Recent change in FreeRTOS+FAT appears to have left me with an intermittent bug

pete-pjb · May 17, 2021, 4:07pm

Hi I have been working with latest master of FreeRTOS+FAT and the most recent updates (around 5 weeks ago I believe) may have introduced a problem. I have been getting asserts intermittently since this update and I can not see what the issue is as yet. This only occurs during a read or write to my SD card.
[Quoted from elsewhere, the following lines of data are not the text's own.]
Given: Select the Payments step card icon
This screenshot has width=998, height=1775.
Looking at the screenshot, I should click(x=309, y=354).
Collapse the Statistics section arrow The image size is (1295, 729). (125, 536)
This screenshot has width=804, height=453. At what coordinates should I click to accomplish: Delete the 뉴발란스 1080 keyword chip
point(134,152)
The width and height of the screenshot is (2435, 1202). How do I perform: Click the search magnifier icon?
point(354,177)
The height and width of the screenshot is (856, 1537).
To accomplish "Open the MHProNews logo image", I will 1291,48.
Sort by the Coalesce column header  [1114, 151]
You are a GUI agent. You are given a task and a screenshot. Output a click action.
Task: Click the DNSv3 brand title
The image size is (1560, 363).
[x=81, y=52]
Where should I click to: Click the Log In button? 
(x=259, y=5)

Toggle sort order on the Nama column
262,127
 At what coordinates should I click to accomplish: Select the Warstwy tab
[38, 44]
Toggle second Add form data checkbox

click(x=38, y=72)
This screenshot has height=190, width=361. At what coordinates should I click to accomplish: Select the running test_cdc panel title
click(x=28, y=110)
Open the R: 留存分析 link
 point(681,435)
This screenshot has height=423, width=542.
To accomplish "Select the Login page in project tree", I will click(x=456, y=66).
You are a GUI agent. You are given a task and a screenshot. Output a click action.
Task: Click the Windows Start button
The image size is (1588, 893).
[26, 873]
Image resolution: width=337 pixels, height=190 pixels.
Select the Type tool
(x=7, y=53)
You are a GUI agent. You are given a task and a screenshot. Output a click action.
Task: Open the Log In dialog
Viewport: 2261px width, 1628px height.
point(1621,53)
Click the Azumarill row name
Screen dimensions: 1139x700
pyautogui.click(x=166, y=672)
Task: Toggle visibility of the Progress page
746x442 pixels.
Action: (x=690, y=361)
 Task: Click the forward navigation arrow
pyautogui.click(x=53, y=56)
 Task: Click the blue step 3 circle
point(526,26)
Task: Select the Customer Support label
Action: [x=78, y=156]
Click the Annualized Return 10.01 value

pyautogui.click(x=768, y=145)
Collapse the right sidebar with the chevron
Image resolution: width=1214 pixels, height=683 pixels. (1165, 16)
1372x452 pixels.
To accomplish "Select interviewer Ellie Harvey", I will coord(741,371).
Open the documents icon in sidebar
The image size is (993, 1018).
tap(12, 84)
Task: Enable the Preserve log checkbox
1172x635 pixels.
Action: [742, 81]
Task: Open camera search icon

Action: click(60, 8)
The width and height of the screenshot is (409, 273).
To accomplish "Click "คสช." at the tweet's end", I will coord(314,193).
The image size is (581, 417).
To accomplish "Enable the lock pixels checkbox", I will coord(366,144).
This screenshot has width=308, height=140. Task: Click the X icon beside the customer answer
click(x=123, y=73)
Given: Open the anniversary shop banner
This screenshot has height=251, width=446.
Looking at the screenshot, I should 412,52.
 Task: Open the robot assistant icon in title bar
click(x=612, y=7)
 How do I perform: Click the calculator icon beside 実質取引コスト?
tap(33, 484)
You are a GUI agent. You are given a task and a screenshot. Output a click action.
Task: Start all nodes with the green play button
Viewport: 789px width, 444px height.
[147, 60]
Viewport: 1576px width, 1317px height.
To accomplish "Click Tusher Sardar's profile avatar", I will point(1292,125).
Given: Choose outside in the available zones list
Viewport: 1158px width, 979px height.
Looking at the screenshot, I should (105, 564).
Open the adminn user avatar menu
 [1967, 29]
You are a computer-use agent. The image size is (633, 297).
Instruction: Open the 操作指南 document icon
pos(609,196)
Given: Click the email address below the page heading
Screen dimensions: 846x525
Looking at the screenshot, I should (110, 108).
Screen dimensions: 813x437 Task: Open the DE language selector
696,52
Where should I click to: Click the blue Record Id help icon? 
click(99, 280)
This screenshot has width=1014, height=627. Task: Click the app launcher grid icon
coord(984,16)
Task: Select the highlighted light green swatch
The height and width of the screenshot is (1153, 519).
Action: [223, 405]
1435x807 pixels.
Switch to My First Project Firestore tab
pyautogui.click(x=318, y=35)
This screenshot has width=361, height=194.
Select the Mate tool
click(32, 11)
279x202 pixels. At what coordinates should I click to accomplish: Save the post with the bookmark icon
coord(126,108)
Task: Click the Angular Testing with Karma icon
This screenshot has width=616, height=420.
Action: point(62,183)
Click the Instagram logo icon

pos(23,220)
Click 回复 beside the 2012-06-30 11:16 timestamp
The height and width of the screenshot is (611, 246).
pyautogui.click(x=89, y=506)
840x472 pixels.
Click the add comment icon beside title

I was wondering if there might be any pointers as to where I can check out what is going wrong please?

The Assert:
Assert failed in file E:/Git/Lab-Project-FreeRTOS-FAT/ff_locking.c, line 280

I am working with the Xilinx Zynq platform, from the master branches on git hub I am using FreeRTOS, +TCP, +FAT and EmbedTLS. Up until this update I have not had any issues with my project.

Many thanks,

Kind Regards,

Pete

htibosch · May 17, 2021, 7:26pm

Thanks for reporting this.

You refer to +FAT PR #14, in which:

void FF_UnlockFAT( FF_IOManager_t *pxIOManager )
{
    if( xTaskGetSchedulerState() != taskSCHEDULER_RUNNING )
    {
        /* Scheduler not yet active. */
        return;
    }
    configASSERT( ( xEventGroupGetBits( pxIOManager->xEventGroup ) & FF_FAT_LOCK_EVENT_BITS ) == 0 );
    pxIOManager->pvFATLockHandle = NULL;
    xEventGroupSetBits( pxIOManager->xEventGroup, FF_FAT_LOCK_EVENT_BITS );
}

The patch works well for me, also on a Xilinx Zynq platform.
It would mean that FF_UnlockFAT()is called without calling FF_LockFAT().
Could you check the call stack at the moment it could not assert?
I am curious which function has called FF_UnlockFAT().
Thanks,

pete-pjb · May 18, 2021, 8:07am

Hi Hein,

Thank you very much for responding to me .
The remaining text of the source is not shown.